We recently went on a trip for 10 days where we couldn't bring our 9 month old. Locally we found a boarding kennel that was recommended by our vet. He was in a 4x4 ft cage connected to the wall inside the building. There was a small door on the wall, the owners would pull the rope lifting the door so the dog can go outside in a separate 4x15 ft cage to use the bathroom. So he had no contact with other dogs though they can see one another. While the dogs were in the 4x15 ft outside cage the owners were able to put food out in their 4x4 cage. 

When we picked him up today we notice he didn't act like his usual self. He was running around crazy. He didn't really greet us much, he just wanted to leave. While in the car he didn't pay us much attention, just running back and forth looking at the window. When we got home we played with him a bit. I gave him a bone to chew on. My son went near him and he started growling, like being protective of his food. The wife was playing with him and he did it to her. I tried it and he did the same. I yelled at him and it's like he knew he was wrong, but wasn't sure why he did it. He never did this before. Could something happened at the kennel for him to be acting this way? Is this a psychological issue because we were away? Will this go away?


----------



## The Packman (Jan 31, 2011)

I'm not a Vet but I play one on the Internet !

I'd say it's to soon to really tell but his behavior might be back to normal in a day or two. If nothing did happen at the kennel, he might be a little traumatized just by the- put in a 4X4 cage / seperation experience alone.

I'd give it a few days before I'd be worried !

After thought: I was at a Pet Store / Kennel of a reputable bussiness and I over heard the owner telling the dog owner before me his K-9 had been hurt, in what was described as a accident. So yes, things do happen...even in the best of places.


----------



## bocron (Mar 15, 2009)

I'd give it a few days and see if he settles down. If the runs were chainlink then I'm sure there was fence fighting going on. 
Also, being 9 mos, he's hitting the bossy teenage stage, so there is that.


----------



## Sammy79 (Mar 6, 2011)

It was an individual chain-link fence, but from what I seen he doesn't bark. He puts his head and ears down trying to avoid it when I was there. Unless he was doing so barking when I wasn't there. He's a big teddy bear.


----------



## chelle (Feb 1, 2009)

Do give it a little time. When we went out of state for a wedding, my oldest girl stayed with a family for about a week.

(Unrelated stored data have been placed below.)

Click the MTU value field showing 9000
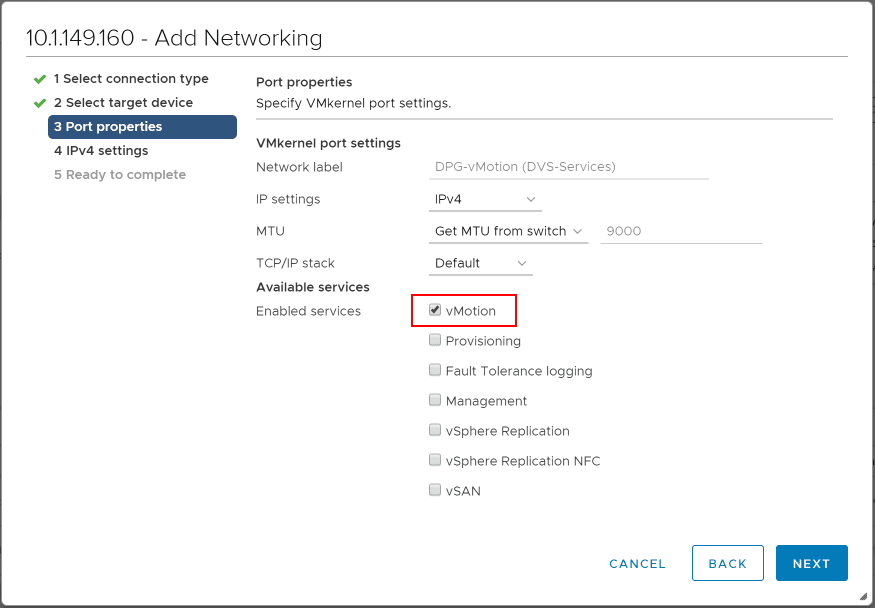 point(681,231)
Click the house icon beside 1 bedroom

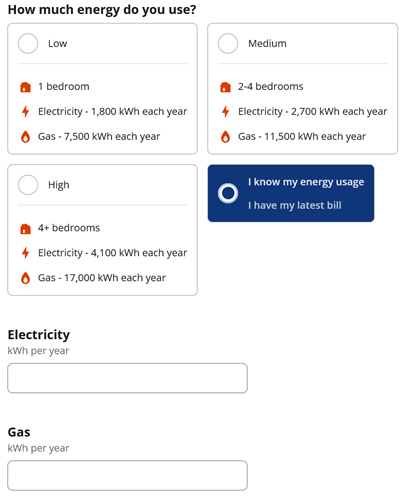tap(25, 87)
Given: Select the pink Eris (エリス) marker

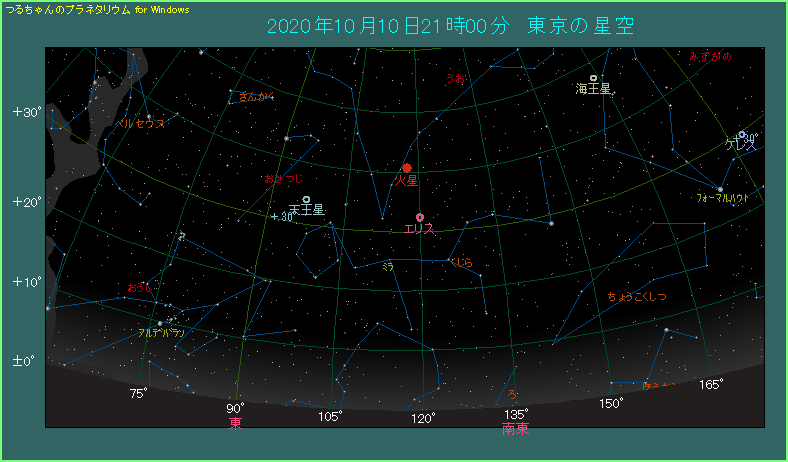Looking at the screenshot, I should [x=420, y=217].
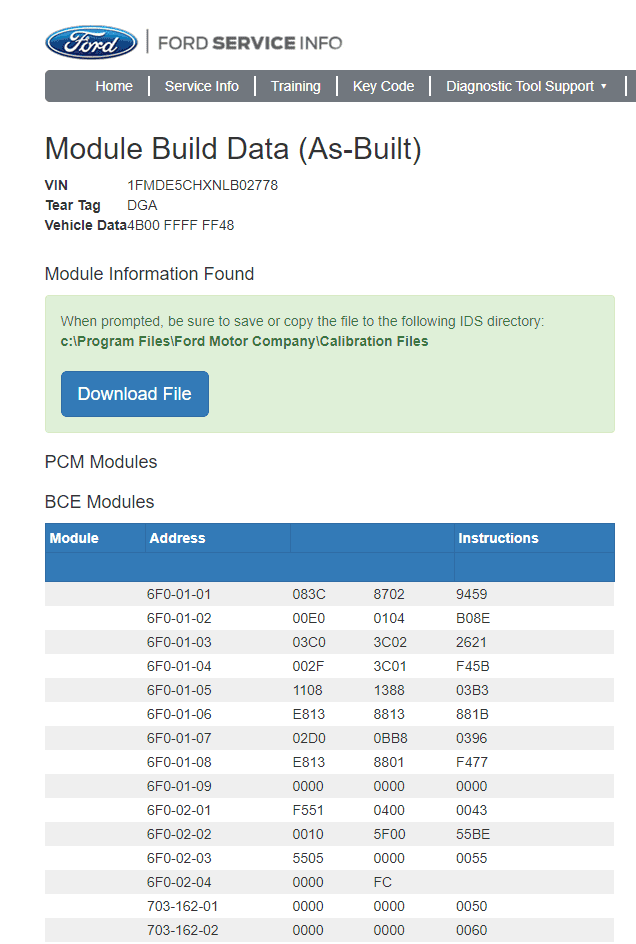Click the BCE Modules heading
Screen dimensions: 636x944
click(99, 502)
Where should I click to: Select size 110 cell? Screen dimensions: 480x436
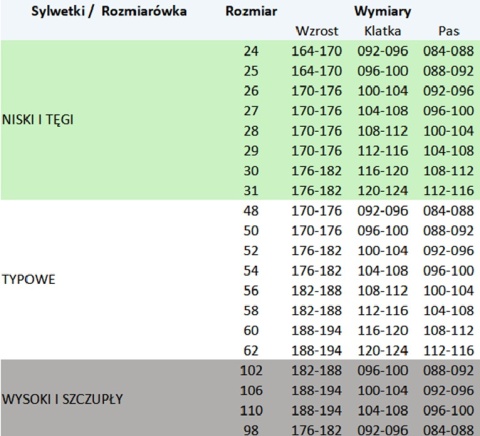click(x=251, y=410)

When I got back, I expected she'd go bonkers to see me again. She didn't. She acted wierd and nervous. 

She had been in the safest and most loving of environments, but it had clearly freaked her out. After a few days back home, all was back to normal. It was just hard on her apparently.


----------



## bocron (Mar 15, 2009)

I do boarding here, and you'd be surprised how different some dogs can be as soon as mom/dad leave. I have one GSD girl here who is a big sweetie, but once mom/dad go she turns into bossy bessy! She will absolutely come unglued sometimes, especially if another dog walks too close to her crate when she is all settled in. Luckily if I correct her verbally, she gets all sheepish and chills right out, but she has to have a little reminder every time she comes. 
Even if your dog wasn't fence fighting, if the dogs on either side of him were then it can freak out the dog stuck in the middle.


----------



## Sammy79 (Mar 6, 2011)

I'm hoping everything will be ok in a few days. I deploy next week and really don't want him like that with my family here.


----------